Ferret is a local-first web assistant for private workspaces. With explicit user permission, it can inspect selected local folders, help locate hard-to-find files by name, path, or content, and use a lightweight on-device AI model to explain what a file does, summarize its purpose, and help users understand code directly in the browser.
The core idea behind Ferret is simple: a web application should be able to behave like a personal assistant for a user’s local files without forcing those files into the cloud. Instead of uploading sensitive code, research, or internal documents to remote AI services, Ferret keeps the experience local. The user chooses which folders to grant access to, search happens in the browser, and AI explanations are generated locally on the device.
This makes Ferret useful for developers exploring unfamiliar codebases, researchers navigating large document collections, and anyone who needs help understanding complex local files while maintaining privacy and control.

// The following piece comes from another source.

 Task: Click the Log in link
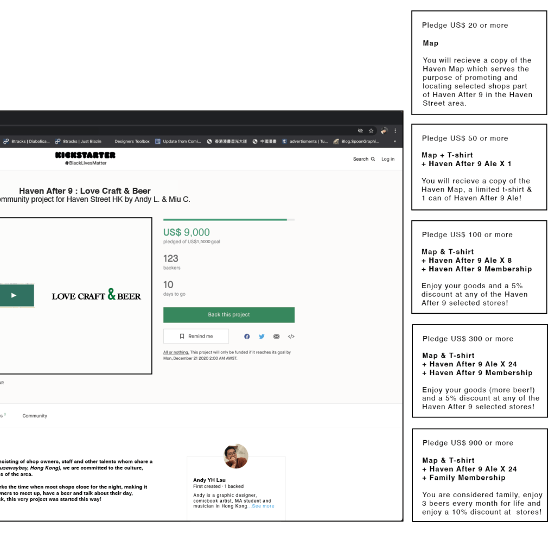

Reading through a large project or an unorganized folder of files can take hours. Search alone is often not enough: you may find the right file, but still need help understanding what it does, how it connects to the rest of the workspace, or why it matters.
Ferret is designed to bridge that gap. It combines local file discovery with local AI explanation so users can search, open, inspect, and ask questions about their own files in one place — without sending their workspace data to a remote backend.
- Permission-based local access: Ferret only reads folders the user explicitly approves.
- Workspace search: Find files by name, path, or indexed content.
- Built-in file viewer: Open and inspect local files directly in the browser.
- Private AI assistance: Ask Ferret to explain a file, summarize it, or help interpret code.
- Local-first architecture: Search, indexing, and AI inference happen locally in the browser.
- No cloud dependency for file understanding: Workspace contents are not sent to a remote AI API.
A developer downloads a large, undocumented software project and opens Ferret in the browser. They grant access to the project folder, search for “authentication”, open the most relevant file, and ask Ferret: “How does the login flow work here?”
Ferret searches the approved local workspace, opens the file, and returns a plain-English explanation generated by a lightweight local model running directly in the browser.
Make sure you have Bun installed, then install dependencies and start the development server:
bun install
bun run devOpen http://localhost:3000 in your browser.
-
Connect a folder
Choose a local folder you want Ferret to inspect. Your browser will ask for permission before access is granted. -
Search the workspace
Search by file name, path, or content to locate relevant files quickly. -
Open a file
Browse and inspect the file directly in the built-in viewer. -
Ask Ferret for help
Use the built-in AI to explain what a file does, summarize its purpose, or help interpret code and technical content.
Ferret is built around local privacy and controlled access:
- Folder access is granted explicitly by the user.
- Only approved local workspaces are searchable.
- File indexing happens locally in the browser.
- AI inference runs locally after model assets are downloaded and cached.
- Workspace contents are not sent to a cloud AI service for explanation.
Contributions are welcome.
- Open an issue to report bugs or suggest features.
- Fork the repository, make your changes, and submit a pull request.
- Keep changes focused, documented, and easy to review.